──────── Input data

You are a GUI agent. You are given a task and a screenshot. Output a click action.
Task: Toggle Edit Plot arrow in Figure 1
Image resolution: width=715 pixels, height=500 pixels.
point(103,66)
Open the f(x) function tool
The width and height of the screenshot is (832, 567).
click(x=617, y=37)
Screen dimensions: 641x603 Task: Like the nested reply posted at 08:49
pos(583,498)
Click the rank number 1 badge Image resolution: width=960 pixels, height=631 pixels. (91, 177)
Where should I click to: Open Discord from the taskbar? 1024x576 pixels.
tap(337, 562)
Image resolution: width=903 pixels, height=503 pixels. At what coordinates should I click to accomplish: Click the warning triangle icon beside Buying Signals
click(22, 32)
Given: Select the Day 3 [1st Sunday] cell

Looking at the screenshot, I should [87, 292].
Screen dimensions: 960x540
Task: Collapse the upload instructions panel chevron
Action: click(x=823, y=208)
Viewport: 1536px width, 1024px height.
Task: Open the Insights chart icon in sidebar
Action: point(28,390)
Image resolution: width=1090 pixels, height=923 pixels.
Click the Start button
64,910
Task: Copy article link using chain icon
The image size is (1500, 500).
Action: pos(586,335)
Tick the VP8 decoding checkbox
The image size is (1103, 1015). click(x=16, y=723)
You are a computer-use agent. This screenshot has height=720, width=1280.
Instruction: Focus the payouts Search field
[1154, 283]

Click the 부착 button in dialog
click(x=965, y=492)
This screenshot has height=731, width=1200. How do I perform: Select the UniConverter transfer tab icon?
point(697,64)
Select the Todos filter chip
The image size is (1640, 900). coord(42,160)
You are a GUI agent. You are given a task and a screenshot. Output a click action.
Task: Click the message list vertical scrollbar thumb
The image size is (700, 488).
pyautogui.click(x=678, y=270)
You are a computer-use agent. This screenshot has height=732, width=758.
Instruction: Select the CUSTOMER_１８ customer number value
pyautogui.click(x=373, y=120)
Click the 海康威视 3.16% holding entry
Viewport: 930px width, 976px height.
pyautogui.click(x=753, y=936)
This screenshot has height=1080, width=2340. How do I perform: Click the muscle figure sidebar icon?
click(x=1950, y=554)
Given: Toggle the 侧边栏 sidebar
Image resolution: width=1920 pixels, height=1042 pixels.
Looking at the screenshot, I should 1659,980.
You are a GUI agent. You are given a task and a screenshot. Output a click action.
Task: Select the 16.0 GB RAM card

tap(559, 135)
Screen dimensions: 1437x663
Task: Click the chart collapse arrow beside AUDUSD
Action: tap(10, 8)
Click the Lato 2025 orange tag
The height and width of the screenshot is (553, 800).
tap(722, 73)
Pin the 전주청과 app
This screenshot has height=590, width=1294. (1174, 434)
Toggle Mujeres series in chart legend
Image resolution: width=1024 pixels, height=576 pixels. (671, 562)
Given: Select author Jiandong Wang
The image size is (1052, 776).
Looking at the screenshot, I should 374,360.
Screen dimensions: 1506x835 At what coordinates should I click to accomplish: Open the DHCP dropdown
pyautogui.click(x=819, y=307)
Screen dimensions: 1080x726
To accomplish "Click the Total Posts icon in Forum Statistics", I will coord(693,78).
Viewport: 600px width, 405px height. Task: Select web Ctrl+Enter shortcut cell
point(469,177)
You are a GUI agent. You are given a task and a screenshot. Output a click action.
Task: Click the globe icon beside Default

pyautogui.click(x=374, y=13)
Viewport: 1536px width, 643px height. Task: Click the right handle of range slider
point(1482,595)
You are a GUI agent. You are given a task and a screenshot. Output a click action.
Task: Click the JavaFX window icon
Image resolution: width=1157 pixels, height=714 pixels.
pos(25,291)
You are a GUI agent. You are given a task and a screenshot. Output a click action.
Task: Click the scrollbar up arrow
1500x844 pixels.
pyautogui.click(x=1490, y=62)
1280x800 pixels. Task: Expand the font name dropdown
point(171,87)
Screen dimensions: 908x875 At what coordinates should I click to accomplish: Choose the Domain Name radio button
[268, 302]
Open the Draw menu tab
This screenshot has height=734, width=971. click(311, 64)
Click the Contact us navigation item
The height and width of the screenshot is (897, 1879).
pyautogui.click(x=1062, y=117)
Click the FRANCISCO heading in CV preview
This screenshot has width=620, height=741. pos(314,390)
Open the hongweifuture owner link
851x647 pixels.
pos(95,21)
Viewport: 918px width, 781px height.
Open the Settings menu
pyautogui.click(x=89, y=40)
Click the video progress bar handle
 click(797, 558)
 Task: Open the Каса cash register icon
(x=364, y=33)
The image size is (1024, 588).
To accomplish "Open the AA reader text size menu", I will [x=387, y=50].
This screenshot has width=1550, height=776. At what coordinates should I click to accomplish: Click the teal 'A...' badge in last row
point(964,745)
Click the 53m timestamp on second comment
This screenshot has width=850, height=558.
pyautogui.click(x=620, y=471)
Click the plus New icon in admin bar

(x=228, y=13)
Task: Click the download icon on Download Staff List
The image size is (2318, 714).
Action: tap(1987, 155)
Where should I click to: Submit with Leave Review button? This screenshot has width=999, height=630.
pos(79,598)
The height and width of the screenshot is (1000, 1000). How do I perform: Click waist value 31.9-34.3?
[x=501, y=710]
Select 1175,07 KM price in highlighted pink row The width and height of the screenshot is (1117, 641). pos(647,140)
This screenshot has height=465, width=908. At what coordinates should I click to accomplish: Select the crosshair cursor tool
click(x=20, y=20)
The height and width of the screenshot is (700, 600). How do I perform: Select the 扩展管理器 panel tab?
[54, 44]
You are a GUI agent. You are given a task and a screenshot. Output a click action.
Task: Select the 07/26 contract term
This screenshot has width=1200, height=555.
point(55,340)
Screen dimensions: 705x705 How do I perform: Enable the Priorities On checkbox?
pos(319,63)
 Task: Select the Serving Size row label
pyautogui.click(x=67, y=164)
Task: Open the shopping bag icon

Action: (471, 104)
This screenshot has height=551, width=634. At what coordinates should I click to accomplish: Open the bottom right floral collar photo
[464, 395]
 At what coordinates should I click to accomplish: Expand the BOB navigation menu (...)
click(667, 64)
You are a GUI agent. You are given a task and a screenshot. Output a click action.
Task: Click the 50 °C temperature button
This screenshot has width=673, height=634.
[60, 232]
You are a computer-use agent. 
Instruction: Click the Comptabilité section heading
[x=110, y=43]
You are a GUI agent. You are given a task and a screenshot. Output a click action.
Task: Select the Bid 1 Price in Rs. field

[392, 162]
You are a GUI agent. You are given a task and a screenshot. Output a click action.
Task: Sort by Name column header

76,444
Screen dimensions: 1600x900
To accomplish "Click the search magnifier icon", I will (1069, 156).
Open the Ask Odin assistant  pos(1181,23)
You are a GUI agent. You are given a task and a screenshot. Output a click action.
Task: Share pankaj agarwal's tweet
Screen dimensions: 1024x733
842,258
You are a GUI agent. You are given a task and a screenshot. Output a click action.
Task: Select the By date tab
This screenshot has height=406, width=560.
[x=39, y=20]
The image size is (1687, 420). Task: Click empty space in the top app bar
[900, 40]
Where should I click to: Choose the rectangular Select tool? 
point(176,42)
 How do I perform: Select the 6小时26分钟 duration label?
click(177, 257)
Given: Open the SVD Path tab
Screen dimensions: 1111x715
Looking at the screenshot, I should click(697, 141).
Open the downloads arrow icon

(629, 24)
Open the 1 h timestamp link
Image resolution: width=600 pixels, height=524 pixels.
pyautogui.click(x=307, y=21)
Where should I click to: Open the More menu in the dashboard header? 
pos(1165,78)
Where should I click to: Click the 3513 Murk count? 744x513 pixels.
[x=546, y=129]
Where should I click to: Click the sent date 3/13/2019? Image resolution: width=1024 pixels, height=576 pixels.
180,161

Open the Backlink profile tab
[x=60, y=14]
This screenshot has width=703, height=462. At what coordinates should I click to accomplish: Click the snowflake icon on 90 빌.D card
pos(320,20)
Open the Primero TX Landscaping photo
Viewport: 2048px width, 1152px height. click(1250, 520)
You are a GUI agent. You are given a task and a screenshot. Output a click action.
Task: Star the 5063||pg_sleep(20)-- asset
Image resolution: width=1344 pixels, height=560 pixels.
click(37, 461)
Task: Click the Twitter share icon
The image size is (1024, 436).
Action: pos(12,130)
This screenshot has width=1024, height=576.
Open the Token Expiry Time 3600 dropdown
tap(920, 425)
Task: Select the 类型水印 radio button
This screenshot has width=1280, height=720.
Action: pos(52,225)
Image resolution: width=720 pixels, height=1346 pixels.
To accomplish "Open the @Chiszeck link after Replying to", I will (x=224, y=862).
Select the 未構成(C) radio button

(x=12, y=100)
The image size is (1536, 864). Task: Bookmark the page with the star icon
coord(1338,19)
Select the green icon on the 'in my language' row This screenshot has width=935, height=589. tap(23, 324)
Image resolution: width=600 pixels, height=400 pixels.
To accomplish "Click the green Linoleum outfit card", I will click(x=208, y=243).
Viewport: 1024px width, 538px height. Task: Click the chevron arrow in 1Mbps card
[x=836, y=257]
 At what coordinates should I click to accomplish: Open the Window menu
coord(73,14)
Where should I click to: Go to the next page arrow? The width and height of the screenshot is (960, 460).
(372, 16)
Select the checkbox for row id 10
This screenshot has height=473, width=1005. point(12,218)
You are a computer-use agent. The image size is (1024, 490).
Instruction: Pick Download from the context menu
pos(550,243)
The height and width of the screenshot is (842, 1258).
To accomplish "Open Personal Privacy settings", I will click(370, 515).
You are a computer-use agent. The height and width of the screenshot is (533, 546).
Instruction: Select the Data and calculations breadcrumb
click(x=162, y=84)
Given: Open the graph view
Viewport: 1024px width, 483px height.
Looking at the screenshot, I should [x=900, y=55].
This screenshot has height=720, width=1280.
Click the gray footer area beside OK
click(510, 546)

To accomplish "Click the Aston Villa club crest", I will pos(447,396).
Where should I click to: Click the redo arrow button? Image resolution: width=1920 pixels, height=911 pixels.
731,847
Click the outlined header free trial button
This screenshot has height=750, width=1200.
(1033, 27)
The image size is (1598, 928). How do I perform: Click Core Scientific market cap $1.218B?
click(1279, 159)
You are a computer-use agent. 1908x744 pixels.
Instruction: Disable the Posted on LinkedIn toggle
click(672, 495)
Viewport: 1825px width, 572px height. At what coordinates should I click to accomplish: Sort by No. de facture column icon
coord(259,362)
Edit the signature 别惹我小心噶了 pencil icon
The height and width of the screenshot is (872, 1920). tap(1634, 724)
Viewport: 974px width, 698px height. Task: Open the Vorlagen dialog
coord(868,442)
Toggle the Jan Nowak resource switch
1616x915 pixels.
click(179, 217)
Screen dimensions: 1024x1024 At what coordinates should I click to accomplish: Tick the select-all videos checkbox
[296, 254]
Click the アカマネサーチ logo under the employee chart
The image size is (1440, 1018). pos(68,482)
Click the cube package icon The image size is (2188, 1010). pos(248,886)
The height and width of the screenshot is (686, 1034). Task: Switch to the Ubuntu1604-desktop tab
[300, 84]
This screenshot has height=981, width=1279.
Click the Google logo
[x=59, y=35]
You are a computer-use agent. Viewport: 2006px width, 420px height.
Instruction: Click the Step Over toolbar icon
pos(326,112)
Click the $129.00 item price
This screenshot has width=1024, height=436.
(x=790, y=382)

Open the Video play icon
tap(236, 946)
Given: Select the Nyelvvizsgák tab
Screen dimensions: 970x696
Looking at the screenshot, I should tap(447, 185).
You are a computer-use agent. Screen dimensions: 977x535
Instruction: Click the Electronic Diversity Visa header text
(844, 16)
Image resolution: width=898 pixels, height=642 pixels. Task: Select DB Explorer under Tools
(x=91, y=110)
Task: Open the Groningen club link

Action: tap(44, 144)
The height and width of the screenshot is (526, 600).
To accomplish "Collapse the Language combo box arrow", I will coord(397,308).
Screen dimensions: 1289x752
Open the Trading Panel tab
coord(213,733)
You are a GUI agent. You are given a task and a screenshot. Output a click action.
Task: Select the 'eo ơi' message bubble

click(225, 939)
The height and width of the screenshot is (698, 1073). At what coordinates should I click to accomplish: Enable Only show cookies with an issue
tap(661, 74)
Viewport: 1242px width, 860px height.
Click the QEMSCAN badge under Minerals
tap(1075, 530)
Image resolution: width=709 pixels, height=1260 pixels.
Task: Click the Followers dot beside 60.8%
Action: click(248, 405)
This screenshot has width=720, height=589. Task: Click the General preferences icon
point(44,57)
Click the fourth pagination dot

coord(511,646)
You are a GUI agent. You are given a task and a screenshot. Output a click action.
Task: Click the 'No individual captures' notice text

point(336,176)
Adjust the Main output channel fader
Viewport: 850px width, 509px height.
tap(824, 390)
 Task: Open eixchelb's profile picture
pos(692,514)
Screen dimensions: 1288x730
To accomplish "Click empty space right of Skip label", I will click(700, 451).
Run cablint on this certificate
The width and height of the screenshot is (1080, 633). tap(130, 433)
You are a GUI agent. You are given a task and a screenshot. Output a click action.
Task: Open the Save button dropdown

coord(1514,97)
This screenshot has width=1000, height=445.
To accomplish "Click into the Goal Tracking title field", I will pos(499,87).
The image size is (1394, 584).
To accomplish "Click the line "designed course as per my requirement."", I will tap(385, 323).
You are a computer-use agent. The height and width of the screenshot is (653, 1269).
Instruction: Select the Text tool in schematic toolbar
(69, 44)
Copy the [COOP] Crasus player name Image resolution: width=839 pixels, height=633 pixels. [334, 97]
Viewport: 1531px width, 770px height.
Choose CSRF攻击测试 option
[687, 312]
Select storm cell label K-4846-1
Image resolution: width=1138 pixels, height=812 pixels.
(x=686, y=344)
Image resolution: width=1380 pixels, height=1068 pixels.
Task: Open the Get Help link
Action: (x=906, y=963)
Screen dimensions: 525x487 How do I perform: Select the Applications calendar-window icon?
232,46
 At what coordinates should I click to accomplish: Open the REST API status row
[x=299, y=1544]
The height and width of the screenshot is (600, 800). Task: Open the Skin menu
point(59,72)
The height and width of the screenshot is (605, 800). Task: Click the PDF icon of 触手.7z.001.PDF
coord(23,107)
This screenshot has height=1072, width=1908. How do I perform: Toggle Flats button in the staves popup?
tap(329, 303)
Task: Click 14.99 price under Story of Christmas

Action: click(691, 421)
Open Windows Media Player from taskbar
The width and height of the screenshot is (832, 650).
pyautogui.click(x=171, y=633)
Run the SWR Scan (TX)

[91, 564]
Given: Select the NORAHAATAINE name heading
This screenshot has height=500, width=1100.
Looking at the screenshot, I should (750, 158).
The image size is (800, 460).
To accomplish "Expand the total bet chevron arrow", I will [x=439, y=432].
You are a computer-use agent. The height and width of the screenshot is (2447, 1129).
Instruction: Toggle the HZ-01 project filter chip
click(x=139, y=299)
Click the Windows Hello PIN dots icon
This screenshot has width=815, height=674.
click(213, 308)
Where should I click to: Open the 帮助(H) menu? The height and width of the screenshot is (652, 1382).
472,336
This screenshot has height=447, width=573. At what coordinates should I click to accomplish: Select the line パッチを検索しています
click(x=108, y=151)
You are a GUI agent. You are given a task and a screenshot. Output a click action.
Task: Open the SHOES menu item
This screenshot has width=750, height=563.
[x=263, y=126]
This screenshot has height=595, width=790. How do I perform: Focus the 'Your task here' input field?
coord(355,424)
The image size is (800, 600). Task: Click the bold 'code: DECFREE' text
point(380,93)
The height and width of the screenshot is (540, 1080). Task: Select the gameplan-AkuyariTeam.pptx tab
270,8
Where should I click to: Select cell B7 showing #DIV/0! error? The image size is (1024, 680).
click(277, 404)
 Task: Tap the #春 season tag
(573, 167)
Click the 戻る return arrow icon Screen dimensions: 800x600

────────────────

Task instructions: For the entries above, please state how many lines contain the string "scrollbar"; give the number and nothing else.

Solution: 2